## Start Text section

Will Optical Switches Become a Key Element in High-Performance AI/ML Datacenter Networks?

Sunday, 24 March, 16:00 – 18:30

Room 6C

The application of optical switching in data center networks has been extensively studied. Google’s recent announcement showcasing the implementation of an optical circuit switch in a production data center has re-sparked interest in the requirements and challenges associated with optical switching. In addition, generative AI models are extensively advancing, with the number of parameters exponentially increasing. This requires GPU clusters with a very high bandwidth density and low energy consumption, which has revamped research on photonic switch fabrics co-integrated and optically interconnected with multiple GPUs/TPUs/CPUs. This workshop discusses the challenges and opportunities of optical switching for large-scale data center networks, especially for GPU clusters and HPC networks, from a system networking perspective (capacity demand, latency, fast configuration, and control scheme, flexibility and scalability, cost, power consumption), optical switch architectures (switch radix, topology, size and scale, performance), to device performance (loss, bandwidth, switching speed, crosstalk, and integration platform). We will explore innovative photonic technologies and network architectures for enabling optical switching for AI/ML applications. Some of the topics that we intend to dive into in this workshop are:

1. What are the requirements and challenges for the broad adoption of optical circuit switching?

## End Text section
## Start Given material

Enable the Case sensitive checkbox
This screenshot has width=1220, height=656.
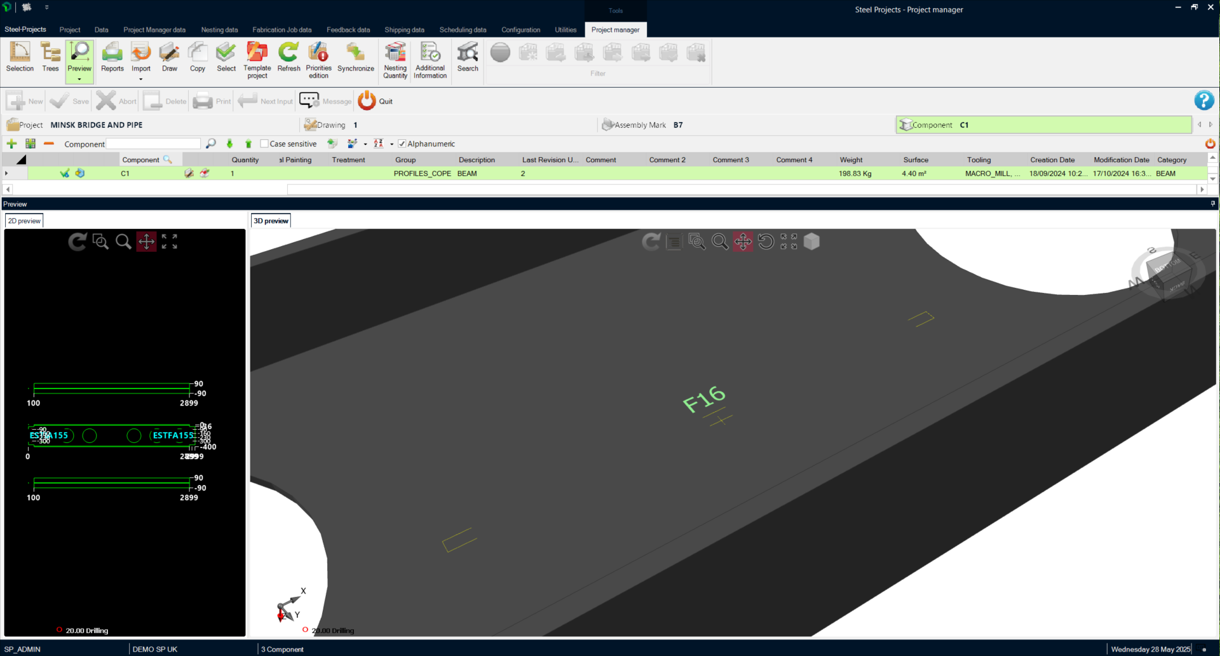264,144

## End Given material

## Requirement 1
Answer these from the optical switching workshop description, one line each:
(a) In which room is the workshop held?
(b) Whose recent announcement renewed interest in optical switching?
(c) Which device performance factors does the workshop list?
## Requirement 2
Please extend the optical switching workshop description with the next part, picking up after its last sentence.
The data has no role in this work.

## Written response 1
(a) Room 6C
(b) Google's
(c) Loss, bandwidth, switching speed, crosstalk, and integration platform

## Written response 2
2. How do optical and electrical switch systems co-exist to enable scaling and optimize the cost-to-performance metric for AI/ML systems?

3. Will semiconductor-based optical switches (e.g., Silicon Photonics) play a significant role in large-scale integrated optical switches after the MEMS-based OCS systems deployment? What hurdles need to be overcome?

4. Is there a role for fast optical switching in AI/ML systems? What are the requirements for fast optical switching?

5. Novel system architectures and packaging techniques involving co-packaged optics, optical interposers, and I/Os, with GPU/CPU/TPU for future AI/ML computing?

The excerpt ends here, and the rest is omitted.